Saved entries

------------------------------------

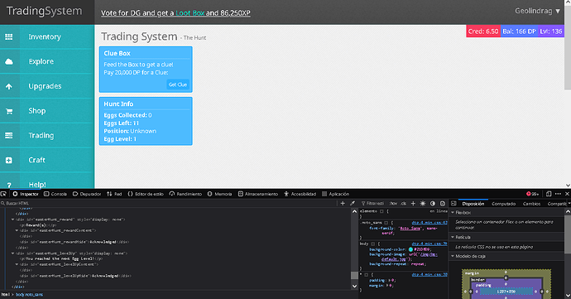
Task: Open the Geolindrag user dropdown
Action: (537, 11)
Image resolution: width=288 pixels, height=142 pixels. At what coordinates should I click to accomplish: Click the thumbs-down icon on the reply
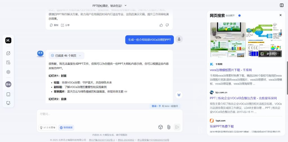tap(167, 25)
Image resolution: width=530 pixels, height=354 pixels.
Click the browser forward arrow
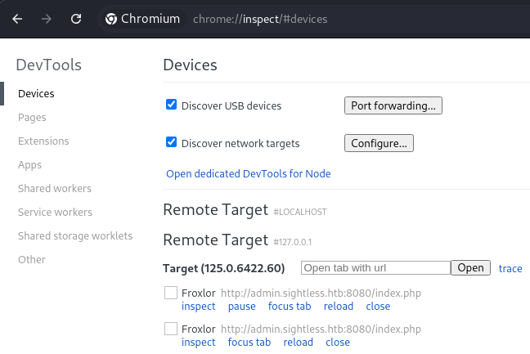47,19
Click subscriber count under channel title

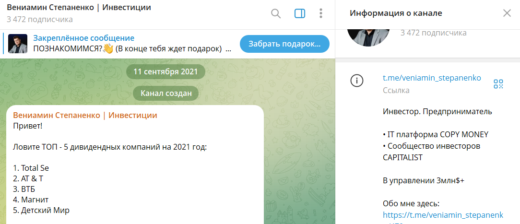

------------------------------------

DIRECTIONS »
Print the stretch of the data from the line with "Image resolution: width=288" through its last line, exactly and with both ends kept. Omit pictures.

ANSWER BELOW »
Image resolution: width=288 pixels, height=142 pixels. At what coordinates should I click to accomplish: Click the thumbs-down icon on the reply
tap(167, 25)
Image resolution: width=530 pixels, height=354 pixels.
Click the browser forward arrow
47,19
Click subscriber count under channel title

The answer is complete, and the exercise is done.